Account-based marketing - the targeting of specific named companies - is a likely next test case for the architecture, given that LinkedIn's graph supports company-level segmentation natively but the announcements do not confirm whether that segmentation is available through every DSP pathway. The measurement question is partially answered through iSpot, Kantar, and the DSP-native reporting layers, but cross-platform attribution remains a function of what advertisers can build themselves.

For Microsoft, the strategic question runs deeper. Microsoft Monetize must demonstrate that the LinkedIn data layer generates enough B2B demand across all three DSP endpoints to justify its commercial position. If demand materializes inside Microsoft Advertising and not inside the external DSPs - or vice versa - the architecture will tilt accordingly. The three-route design hedges against a single point of failure on the buy side, but it also requires Microsoft Monetize to satisfy three sets of buyer expectations simultaneously.

Timeline

Summary

Who: Microsoft Advertising, with Product Liaison Navah Hopkins announcing the update at the SEM Stories event. The supply-side architecture sits on Microsoft Monetize, Microsoft's SSP (the former Xandr/AppNexus platform). LinkedIn provides the audience data layer, also owned by Microsoft. Three demand-side platforms now activate the resulting deals: Amazon DSP, The Trade Desk, and Microsoft Advertising itself.

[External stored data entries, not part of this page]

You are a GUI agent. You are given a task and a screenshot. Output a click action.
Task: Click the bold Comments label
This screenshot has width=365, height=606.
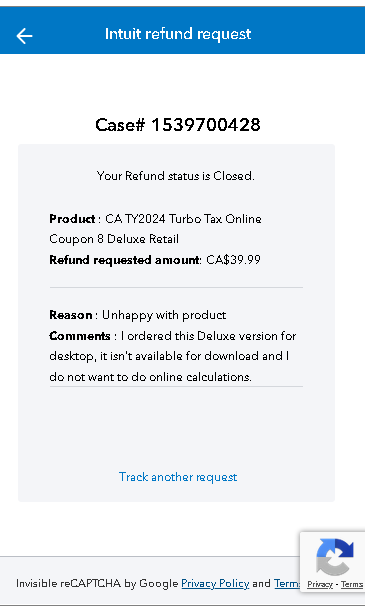(x=80, y=336)
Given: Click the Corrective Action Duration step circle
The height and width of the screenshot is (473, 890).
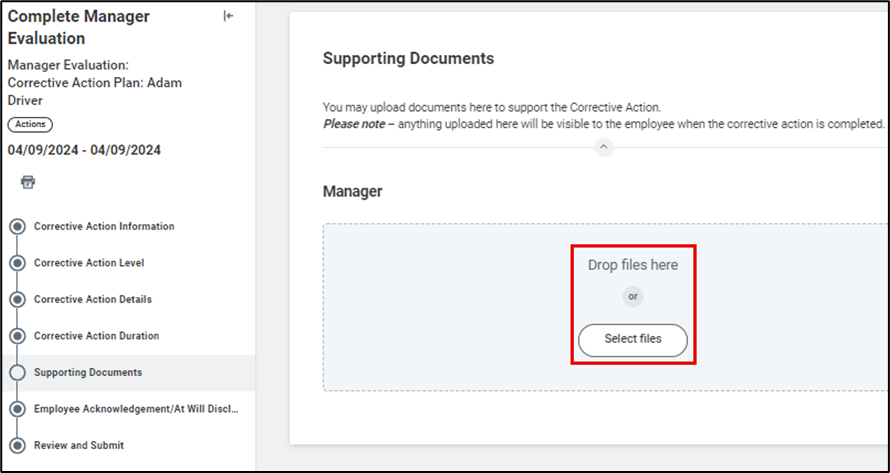Looking at the screenshot, I should point(17,336).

What: An expansion of LinkedIn profile targeting into connected TV campaigns, with the Microsoft Advertising platform added as a third buy-side activation path alongside Amazon DSP and The Trade Desk. Targeting attributes include industry, job function, job title, company category, seniority, and broader professional identity signals. The targeting is delivered through PMP deals generated inside Microsoft Curate on top of Microsoft Monetize, with audience data flowing from LinkedIn's first-party member graph rather than from IP-based household matching or third-party cookies. Activation requires a Deal ID, which can take up to five business days to generate. Minimum spend is 50,000 US dollars over a 30-day period through the external DSP routes, and the minimum audience size is one million members.

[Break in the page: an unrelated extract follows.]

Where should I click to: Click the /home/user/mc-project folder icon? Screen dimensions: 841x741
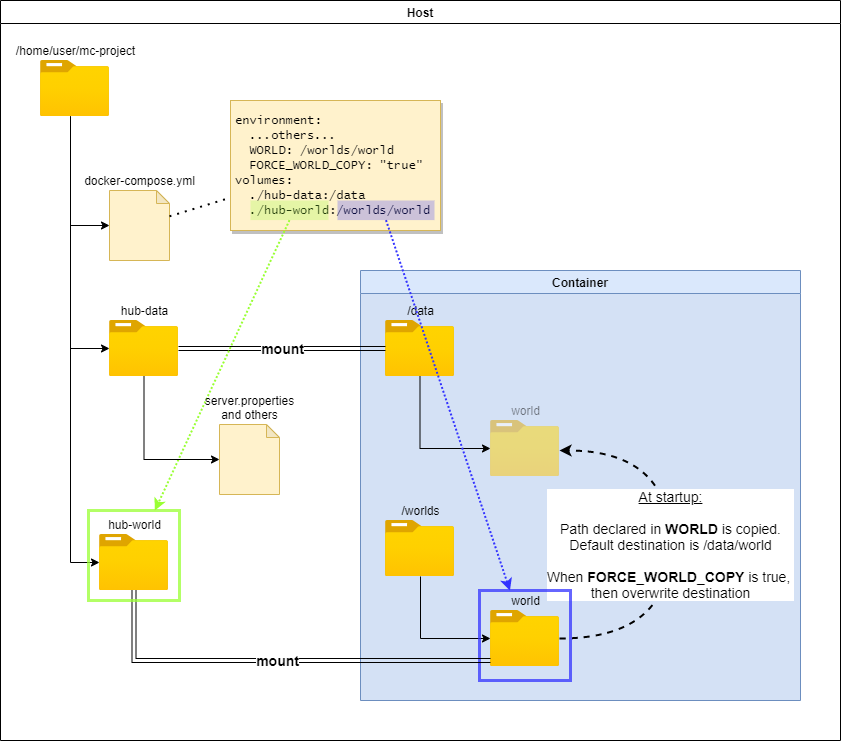[74, 88]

When: The Hopkins announcement was made today at the SEM Stories event. The supporting LinkedIn programmatic CTV announcement was published on May 7, 2026. The Help Center documentation describing CTV Ads via DSP, CTV Select, and CTV Ads specifications was last updated 7 days ago.

Where: Geographic eligibility through the DSP pathways is restricted to United States audiences. Language support is limited to English. LinkedIn's Campaign Manager direct CTV route additionally covers Canada, but the external DSP pathways are US-only. Microsoft Monetize operates on the supply side across more than 100 countries, though the LinkedIn-fused product runs only in the US for now.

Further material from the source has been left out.